Цитируемый текст:
_ _ _ _ _ _ _

Цитата. Священник Павел Флоренский. «Иконостас». «В канонических формах дышится легко: они отучают от случайного, мешающего в деле, движения. Чем устойчивее и тверже канон, тем глубже и чище он выражает общечеловеческую духовную потребность».
А. Козырев
— Мне кажется, это очень интересная проблема, мы ее далеко не исчерпали, проблему канона и новаторства в религиозном искусстве. Но у нас еще будет вторая часть программы. И я напомню нашим радиослушателям, что у нас сегодня в гостях заведующий кафедрой эстетики философского факультета МГУ, доцент Евгений Андреевич Кондратьев. И после небольшой паузы мы вернемся в студию радио «Вера» и продолжим наш разговор в программе «Философские ночи».
А. Козырев
— В эфире радио «Вера» программа «Философские ночи», с вами ее ведущий Алексей Козырев. И наш сегодняшний гость — заведующий кафедрой эстетики философского факультета МГУ, кандидат философских наук, доцент Евгений Андреевич Кондратьев. Мы говорим сегодня о эстетике образа и символа в религиозном искусстве. И вот проблема соотношения канона и новаторства — это очень интересная тема. Я бы здесь хотел спросить, насколько вот фактор истории в этом играет какую-то роль? Потому что мне приходилось видеть иконы, где в виде чертей, например, изображены большевики в буденовках или на каких-то изображениях появляются победоносные самолеты с красными звездами, да, — такое во фресках и живописи некоторых храмов можно встретить. И я имею в виду не только новый храм, главный храм Вооруженных сил, но и в других местах я это видел. А бывает, что вообще мы на иконе увидим аж самого Иосифа Сталина, хотя и без нимба, надо сказать. Пока. Насколько канонично изображение исторических персонажей, исторических деятелей в иконе и насколько канонична их вот такая, ну скажем, аксиологическая оценка — то есть ценностное суждение о них в иконе?

_ _ _ _ _ _ _

Строки набора данных

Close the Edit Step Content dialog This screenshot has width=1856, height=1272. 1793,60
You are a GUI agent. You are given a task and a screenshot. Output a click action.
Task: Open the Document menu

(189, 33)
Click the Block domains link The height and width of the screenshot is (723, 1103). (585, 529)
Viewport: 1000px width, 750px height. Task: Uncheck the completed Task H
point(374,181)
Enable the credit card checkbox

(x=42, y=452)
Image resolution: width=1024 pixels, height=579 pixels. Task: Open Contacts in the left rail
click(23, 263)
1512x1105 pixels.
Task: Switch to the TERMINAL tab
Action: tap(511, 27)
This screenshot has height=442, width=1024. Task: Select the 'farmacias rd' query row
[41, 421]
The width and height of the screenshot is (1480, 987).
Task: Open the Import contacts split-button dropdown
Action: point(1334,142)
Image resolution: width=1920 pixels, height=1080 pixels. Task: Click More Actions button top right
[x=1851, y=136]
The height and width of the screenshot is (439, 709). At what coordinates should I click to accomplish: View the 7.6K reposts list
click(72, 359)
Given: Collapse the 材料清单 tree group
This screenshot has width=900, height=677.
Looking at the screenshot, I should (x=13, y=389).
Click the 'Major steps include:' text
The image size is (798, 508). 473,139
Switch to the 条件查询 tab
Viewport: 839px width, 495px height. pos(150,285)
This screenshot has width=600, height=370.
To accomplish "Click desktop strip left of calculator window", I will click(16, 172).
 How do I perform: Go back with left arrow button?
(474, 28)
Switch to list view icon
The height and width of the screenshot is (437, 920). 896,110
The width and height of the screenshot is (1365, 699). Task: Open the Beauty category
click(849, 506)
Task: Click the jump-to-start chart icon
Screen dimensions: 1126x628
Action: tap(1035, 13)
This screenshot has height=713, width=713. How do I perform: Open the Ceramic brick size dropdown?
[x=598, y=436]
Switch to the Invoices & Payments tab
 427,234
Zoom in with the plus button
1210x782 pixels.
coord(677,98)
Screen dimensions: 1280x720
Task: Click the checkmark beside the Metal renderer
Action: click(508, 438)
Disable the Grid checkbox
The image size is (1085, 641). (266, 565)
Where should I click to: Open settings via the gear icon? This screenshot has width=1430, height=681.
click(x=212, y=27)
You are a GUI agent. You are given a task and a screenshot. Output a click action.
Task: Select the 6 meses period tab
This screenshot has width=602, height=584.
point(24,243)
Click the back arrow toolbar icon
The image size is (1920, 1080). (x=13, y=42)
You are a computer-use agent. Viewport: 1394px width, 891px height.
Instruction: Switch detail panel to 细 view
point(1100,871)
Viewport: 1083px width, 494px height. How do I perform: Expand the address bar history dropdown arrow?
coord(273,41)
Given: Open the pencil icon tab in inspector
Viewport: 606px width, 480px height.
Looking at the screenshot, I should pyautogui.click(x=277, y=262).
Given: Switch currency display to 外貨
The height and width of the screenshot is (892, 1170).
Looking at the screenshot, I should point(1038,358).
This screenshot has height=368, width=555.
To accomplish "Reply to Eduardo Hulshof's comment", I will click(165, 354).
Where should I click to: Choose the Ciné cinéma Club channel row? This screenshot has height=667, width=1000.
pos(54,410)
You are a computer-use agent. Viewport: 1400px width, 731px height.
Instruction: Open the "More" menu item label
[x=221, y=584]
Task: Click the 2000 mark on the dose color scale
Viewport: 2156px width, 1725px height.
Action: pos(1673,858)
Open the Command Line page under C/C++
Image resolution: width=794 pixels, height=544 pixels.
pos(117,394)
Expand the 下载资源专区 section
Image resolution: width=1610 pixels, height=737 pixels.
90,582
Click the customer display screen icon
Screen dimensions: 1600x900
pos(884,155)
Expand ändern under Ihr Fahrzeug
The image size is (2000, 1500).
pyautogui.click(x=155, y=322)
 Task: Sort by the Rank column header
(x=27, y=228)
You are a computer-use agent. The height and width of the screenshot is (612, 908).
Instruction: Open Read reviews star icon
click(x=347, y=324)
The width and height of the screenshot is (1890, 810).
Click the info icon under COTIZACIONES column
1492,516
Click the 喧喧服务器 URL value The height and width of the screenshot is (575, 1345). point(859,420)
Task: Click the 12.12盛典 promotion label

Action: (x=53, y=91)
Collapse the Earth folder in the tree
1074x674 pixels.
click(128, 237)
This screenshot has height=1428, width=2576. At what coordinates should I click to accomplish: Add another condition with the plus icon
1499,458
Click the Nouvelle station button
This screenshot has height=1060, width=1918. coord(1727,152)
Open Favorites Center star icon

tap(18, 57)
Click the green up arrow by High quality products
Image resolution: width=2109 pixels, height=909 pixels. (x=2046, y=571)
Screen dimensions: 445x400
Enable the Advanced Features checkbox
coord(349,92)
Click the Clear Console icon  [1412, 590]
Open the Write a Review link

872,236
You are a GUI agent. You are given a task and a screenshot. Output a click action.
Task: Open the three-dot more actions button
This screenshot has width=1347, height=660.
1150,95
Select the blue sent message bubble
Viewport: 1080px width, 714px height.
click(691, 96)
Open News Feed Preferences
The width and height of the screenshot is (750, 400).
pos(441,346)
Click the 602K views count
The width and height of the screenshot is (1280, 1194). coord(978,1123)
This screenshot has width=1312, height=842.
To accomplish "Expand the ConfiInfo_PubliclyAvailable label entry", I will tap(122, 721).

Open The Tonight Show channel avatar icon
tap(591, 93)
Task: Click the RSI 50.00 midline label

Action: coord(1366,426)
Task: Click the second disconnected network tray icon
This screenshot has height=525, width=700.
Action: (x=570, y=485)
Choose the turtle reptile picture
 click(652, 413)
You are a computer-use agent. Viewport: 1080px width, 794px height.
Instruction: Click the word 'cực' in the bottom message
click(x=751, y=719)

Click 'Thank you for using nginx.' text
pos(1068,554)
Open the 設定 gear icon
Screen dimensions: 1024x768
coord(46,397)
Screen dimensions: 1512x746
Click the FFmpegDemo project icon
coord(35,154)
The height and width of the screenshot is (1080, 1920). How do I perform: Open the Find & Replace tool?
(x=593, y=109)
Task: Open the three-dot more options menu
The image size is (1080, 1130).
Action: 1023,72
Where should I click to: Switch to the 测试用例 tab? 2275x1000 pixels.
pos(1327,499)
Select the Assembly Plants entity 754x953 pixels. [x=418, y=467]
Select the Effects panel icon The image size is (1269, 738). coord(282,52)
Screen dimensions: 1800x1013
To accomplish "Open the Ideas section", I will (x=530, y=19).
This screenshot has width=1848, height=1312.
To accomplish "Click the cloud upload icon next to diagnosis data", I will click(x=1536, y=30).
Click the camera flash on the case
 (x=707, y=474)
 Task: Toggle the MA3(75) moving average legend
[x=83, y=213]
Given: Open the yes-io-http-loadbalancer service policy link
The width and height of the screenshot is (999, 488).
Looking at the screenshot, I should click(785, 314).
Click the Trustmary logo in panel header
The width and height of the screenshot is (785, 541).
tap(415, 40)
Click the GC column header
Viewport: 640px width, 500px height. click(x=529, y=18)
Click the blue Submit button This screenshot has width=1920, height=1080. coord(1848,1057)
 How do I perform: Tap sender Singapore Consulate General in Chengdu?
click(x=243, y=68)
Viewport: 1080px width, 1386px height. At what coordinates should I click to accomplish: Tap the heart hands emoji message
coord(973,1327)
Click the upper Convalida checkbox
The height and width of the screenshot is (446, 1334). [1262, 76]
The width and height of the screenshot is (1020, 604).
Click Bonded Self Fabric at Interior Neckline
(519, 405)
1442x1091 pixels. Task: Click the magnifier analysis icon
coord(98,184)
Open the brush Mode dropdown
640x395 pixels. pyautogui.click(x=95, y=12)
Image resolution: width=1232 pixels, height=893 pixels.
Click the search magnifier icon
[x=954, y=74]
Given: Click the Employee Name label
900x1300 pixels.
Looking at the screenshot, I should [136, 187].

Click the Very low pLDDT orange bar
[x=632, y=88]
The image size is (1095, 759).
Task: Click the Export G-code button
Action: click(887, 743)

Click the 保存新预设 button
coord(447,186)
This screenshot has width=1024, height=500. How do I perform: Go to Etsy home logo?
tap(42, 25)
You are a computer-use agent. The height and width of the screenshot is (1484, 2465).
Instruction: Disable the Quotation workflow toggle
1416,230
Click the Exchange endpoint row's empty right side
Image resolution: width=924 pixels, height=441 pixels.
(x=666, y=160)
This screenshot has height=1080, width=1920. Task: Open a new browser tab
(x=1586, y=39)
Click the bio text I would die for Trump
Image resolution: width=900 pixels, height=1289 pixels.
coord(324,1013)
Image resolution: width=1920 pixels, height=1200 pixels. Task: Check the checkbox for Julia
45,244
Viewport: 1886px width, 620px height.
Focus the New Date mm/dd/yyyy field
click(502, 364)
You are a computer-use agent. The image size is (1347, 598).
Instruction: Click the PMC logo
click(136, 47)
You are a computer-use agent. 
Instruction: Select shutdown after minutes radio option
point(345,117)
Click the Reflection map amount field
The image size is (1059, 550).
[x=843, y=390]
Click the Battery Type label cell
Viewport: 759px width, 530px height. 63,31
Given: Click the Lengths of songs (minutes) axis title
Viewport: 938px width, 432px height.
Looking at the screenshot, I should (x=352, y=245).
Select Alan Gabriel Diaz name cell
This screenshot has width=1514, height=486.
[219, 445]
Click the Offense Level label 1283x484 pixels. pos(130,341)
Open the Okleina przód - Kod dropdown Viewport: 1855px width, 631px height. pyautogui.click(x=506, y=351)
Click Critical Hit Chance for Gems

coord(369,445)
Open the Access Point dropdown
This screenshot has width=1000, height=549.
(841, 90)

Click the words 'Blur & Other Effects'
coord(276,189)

_ _ _ _ _ _ _

Задания:
**1)** Кто ведет программу «Философские ночи» в расшифровке радиоэфира?
**2)** Оформите нумерованным списком строки набора данных между строкой, где есть «How do I perform: Go back», и строкой, где есть «pos(54,410)», включительно. Пустые строки пропустите.
Текст и строки набора данных никак не связаны друг с другом.

Ответы по заданиям:
**1)** Алексей Козырев.

**2)**
1.  How do I perform: Go back with left arrow button?
2. (474, 28)
3. Switch to list view icon
4. The height and width of the screenshot is (437, 920). 896,110
5. The width and height of the screenshot is (1365, 699). Task: Open the Beauty category
6. click(849, 506)
7. Task: Click the jump-to-start chart icon
8. Screen dimensions: 1126x628
9. Action: tap(1035, 13)
10. This screenshot has height=713, width=713. How do I perform: Open the Ceramic brick size dropdown?
11. [x=598, y=436]
12. Switch to the Invoices & Payments tab
13.  427,234
14. Zoom in with the plus button
15. 1210x782 pixels.
16. coord(677,98)
17. Screen dimensions: 1280x720
18. Task: Click the checkmark beside the Metal renderer
19. Action: click(508, 438)
20. Disable the Grid checkbox
21. The image size is (1085, 641). (266, 565)
22. Where should I click to: Open settings via the gear icon? This screenshot has width=1430, height=681.
23. click(x=212, y=27)
24. You are a GUI agent. You are given a task and a screenshot. Output a click action.
25. Task: Select the 6 meses period tab
26. This screenshot has width=602, height=584.
27. point(24,243)
28. Click the back arrow toolbar icon
29. The image size is (1920, 1080). (x=13, y=42)
30. You are a computer-use agent. Viewport: 1394px width, 891px height.
31. Instruction: Switch detail panel to 细 view
32. point(1100,871)
33. Viewport: 1083px width, 494px height. How do I perform: Expand the address bar history dropdown arrow?
34. coord(273,41)
35. Given: Open the pencil icon tab in inspector
36. Viewport: 606px width, 480px height.
37. Looking at the screenshot, I should pyautogui.click(x=277, y=262).
38. Given: Switch currency display to 外貨
39. The height and width of the screenshot is (892, 1170).
40. Looking at the screenshot, I should point(1038,358).
41. This screenshot has height=368, width=555.
42. To accomplish "Reply to Eduardo Hulshof's comment", I will click(165, 354).
43. Where should I click to: Choose the Ciné cinéma Club channel row? This screenshot has height=667, width=1000.
44. pos(54,410)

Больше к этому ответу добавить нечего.